E poi nel 1917 fu urlata da un certo sergente Sivieri durante la rotta di Caporetto per esortare i suoi camerati (si può dire camerati?) a resistere all’invasore. Poi fu resa popolare da Gabriele D’Annunzio nell’avventura fiumana e diffuso in seguito tra gli Alpini durante la Seconda Guerra Mondiale. Chi la portò nella modernità però fu un certo Roberto Mieville, rinchiuso nel 1944 nel campo di concentramento americano di Hereford. Mieville fu poi parlamentare della Repubblica per il Msi e trasmise questo motto ai giovani nazionali. Il motto per intero, giova ricordarlo, era “contro il sistema la gioventù si scaglia, boia chi molla è il grido di battaglia!”. Motto efficacissimo che suscitava sentimenti patriottici e identitari, e non si vede perché debba essere proibito o demonizzato.

I “boia chi molla!” di Reggio Calabria

“Boia chi molla!” ebba poi notorietà a livello nazionale durante i mesi della rivolta di Reggio Calabria nel 1970, i cui animatori erano chiamati proprio i “boia chi molla”. Vogliamo cancellare anche questo dalla storia italiana? Un ultimo sussulto di celebrità la frase la ebbe nel 1999, quando la utilizzò l’insospettabile e mite Gigi Buffon, circostanza prontamente censurata da Repubblica. Buffon, allora portiere del Parma, disse che con quella frase aveva voluto solo incoraggiare i suoi compagni (di squadra). Poi ci fu una coda con Alessandra Mussolini che comparve in parlamento con una maglietta con su scritto “Boia chi molla Buffon!” Ma non si può condannare una frase perché piace: meglio “Boia chi molla!” del motti cari alla sinistra “pagherete caro pagherete tutto” o “uccidere un fascista non è reato”.

Ecco chi difende Cicchetti

Ma c’è anche chi lo difende Cicchetti. Francesco Storace ha twittato: “Ci sono le elezioni anche a Rieti e la sinistra ricomincia co l’antifascismo. Ma pure Cicchetti ha fatto cose buone”. Annalisa Terranova, del Secolo d’Italia, ha scitto: “Boia chi tocca Antonio Cicchetti, il sindaco di Rieti “.

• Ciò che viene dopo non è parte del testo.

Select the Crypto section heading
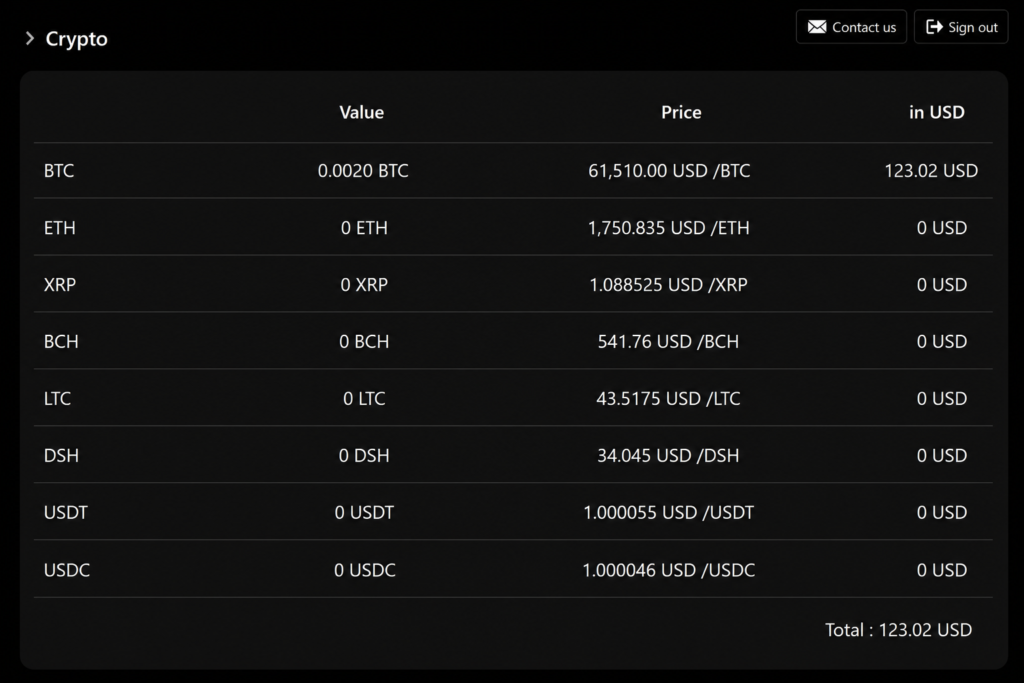Image resolution: width=1024 pixels, height=683 pixels. click(x=76, y=39)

“‘Boia chi molla!’ non è uno slogan fascista, esattamente come non è fascista l’Inno a Roma di Giacomo Puccini, nonostante qualche tempo fa un giornalone arrivò persino a immaginare che fu Mussolini in persona a lasciarlo in consegna a Giorgio Almirante non senza prima raccomandargli di farne il canto ufficiale del Movimento sociale italiano. Allo scoop del giornalone il Duce oppose però un alibi di ferro: era già morto quando nacque il Msi”. Lo ha dichiarato Mario Landolfi, già ministro delle Comunicazioni. “Ora è invece il turno del sindaco di Rieti, Antonio Cicchetti, reo di aver chiuso un comizio al grido di ‘Boia chi molla!’ – ha concluso Landolfi -. Purtroppo per i suoi detrattori, anche lo slogan incriminato preesiste al fascismo. A ulteriore conferma che di insopportabile in Italia c’è solo la crassa ignoranza di una sinistra isterica che vuol continuare a campare di rendita sul sempiterno ‘fascismo in agguato’. Ci chiediamo solo fino a quando…”.